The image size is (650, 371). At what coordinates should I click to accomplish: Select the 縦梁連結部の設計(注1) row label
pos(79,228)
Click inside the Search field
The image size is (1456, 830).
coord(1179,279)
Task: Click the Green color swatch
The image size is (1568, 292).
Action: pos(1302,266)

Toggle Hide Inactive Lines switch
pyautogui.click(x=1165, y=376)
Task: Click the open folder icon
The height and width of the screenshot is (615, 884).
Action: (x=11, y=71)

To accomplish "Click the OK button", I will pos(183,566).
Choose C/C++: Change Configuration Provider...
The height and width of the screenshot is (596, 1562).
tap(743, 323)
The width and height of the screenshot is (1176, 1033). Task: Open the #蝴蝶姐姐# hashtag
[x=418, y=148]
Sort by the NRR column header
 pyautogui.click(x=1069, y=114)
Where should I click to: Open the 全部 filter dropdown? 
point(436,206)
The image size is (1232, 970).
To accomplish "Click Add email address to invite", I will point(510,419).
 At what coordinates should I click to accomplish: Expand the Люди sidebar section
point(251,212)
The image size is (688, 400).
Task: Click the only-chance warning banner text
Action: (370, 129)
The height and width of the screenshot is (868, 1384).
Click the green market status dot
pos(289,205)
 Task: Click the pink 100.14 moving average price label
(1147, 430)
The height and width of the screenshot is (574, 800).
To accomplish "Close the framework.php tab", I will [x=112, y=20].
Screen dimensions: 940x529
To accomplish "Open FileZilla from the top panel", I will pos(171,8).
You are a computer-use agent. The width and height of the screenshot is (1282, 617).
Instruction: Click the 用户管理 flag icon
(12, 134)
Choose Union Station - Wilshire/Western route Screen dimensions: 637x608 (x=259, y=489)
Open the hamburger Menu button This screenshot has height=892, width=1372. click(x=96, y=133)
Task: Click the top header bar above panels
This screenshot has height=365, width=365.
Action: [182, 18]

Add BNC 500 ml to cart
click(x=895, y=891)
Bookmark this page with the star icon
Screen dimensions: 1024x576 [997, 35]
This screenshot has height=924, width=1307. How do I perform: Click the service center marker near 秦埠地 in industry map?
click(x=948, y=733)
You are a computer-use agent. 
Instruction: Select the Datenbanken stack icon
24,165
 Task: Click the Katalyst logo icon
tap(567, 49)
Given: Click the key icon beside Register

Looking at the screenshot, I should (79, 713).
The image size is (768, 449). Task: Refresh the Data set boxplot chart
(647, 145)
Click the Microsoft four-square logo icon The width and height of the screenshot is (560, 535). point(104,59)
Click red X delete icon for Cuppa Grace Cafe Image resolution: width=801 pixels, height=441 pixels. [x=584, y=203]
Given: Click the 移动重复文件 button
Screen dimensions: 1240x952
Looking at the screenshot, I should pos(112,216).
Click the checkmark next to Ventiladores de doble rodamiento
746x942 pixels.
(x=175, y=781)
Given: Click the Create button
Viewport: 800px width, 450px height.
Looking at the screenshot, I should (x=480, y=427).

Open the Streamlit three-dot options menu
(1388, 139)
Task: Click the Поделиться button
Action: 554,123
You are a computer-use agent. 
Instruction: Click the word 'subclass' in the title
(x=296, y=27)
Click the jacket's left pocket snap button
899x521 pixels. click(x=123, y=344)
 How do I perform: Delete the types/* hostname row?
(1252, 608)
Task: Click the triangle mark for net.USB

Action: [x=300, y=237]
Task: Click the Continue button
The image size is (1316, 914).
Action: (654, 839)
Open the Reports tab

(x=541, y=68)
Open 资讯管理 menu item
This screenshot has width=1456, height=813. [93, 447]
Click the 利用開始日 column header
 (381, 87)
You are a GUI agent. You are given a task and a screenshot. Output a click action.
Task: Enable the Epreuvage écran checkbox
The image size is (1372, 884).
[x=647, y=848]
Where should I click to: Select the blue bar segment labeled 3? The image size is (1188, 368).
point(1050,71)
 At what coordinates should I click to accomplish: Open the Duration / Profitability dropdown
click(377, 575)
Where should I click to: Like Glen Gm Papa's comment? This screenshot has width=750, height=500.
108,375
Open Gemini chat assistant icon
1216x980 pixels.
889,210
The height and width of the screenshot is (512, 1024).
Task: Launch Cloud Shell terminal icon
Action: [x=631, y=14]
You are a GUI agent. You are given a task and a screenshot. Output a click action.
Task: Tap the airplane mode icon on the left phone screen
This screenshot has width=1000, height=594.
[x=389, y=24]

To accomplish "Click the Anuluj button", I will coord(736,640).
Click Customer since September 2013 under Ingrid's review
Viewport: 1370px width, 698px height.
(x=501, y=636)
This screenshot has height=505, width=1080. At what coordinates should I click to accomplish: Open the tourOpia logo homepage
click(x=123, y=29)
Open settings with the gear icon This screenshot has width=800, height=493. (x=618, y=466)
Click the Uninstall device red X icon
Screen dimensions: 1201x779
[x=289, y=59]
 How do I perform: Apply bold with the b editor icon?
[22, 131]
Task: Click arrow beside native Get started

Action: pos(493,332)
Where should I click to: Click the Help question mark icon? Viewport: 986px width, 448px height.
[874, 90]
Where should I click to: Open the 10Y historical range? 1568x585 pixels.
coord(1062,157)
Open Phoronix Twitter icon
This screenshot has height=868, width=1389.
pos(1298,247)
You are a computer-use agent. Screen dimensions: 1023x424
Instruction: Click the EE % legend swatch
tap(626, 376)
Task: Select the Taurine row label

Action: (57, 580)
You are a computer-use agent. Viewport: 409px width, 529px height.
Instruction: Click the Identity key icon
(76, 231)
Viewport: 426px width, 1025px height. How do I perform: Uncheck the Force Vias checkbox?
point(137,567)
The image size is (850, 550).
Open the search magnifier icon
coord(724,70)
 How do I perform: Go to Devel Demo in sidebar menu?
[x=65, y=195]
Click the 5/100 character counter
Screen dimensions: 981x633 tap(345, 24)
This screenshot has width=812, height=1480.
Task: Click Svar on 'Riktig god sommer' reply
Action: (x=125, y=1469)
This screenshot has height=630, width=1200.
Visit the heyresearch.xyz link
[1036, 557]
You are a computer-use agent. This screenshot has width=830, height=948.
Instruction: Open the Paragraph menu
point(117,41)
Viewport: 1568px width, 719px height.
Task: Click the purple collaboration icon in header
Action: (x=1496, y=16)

○ ○ ○

◆ **Given request**
Rewrite the records from the line containing "Click Customer since" through the end of the records, changing "computer-use agent" to "GUI agent" and leaving everything else unchanged.

◆ **Answer in full**
Click Customer since September 2013 under Ingrid's review
Viewport: 1370px width, 698px height.
(x=501, y=636)
This screenshot has height=505, width=1080. At what coordinates should I click to accomplish: Open the tourOpia logo homepage
click(x=123, y=29)
Open settings with the gear icon This screenshot has width=800, height=493. (x=618, y=466)
Click the Uninstall device red X icon
Screen dimensions: 1201x779
[x=289, y=59]
 How do I perform: Apply bold with the b editor icon?
[22, 131]
Task: Click arrow beside native Get started

Action: pos(493,332)
Where should I click to: Click the Help question mark icon? Viewport: 986px width, 448px height.
[874, 90]
Where should I click to: Open the 10Y historical range? 1568x585 pixels.
coord(1062,157)
Open Phoronix Twitter icon
This screenshot has height=868, width=1389.
pos(1298,247)
You are a GUI agent. Screen dimensions: 1023x424
Instruction: Click the EE % legend swatch
tap(626, 376)
Task: Select the Taurine row label

Action: (57, 580)
You are a GUI agent. Viewport: 409px width, 529px height.
Instruction: Click the Identity key icon
(76, 231)
Viewport: 426px width, 1025px height. How do I perform: Uncheck the Force Vias checkbox?
point(137,567)
The image size is (850, 550).
Open the search magnifier icon
coord(724,70)
 How do I perform: Go to Devel Demo in sidebar menu?
[x=65, y=195]
Click the 5/100 character counter
Screen dimensions: 981x633 tap(345, 24)
This screenshot has width=812, height=1480.
Task: Click Svar on 'Riktig god sommer' reply
Action: (x=125, y=1469)
This screenshot has height=630, width=1200.
Visit the heyresearch.xyz link
[1036, 557]
You are a GUI agent. This screenshot has width=830, height=948.
Instruction: Open the Paragraph menu
point(117,41)
Viewport: 1568px width, 719px height.
Task: Click the purple collaboration icon in header
Action: (x=1496, y=16)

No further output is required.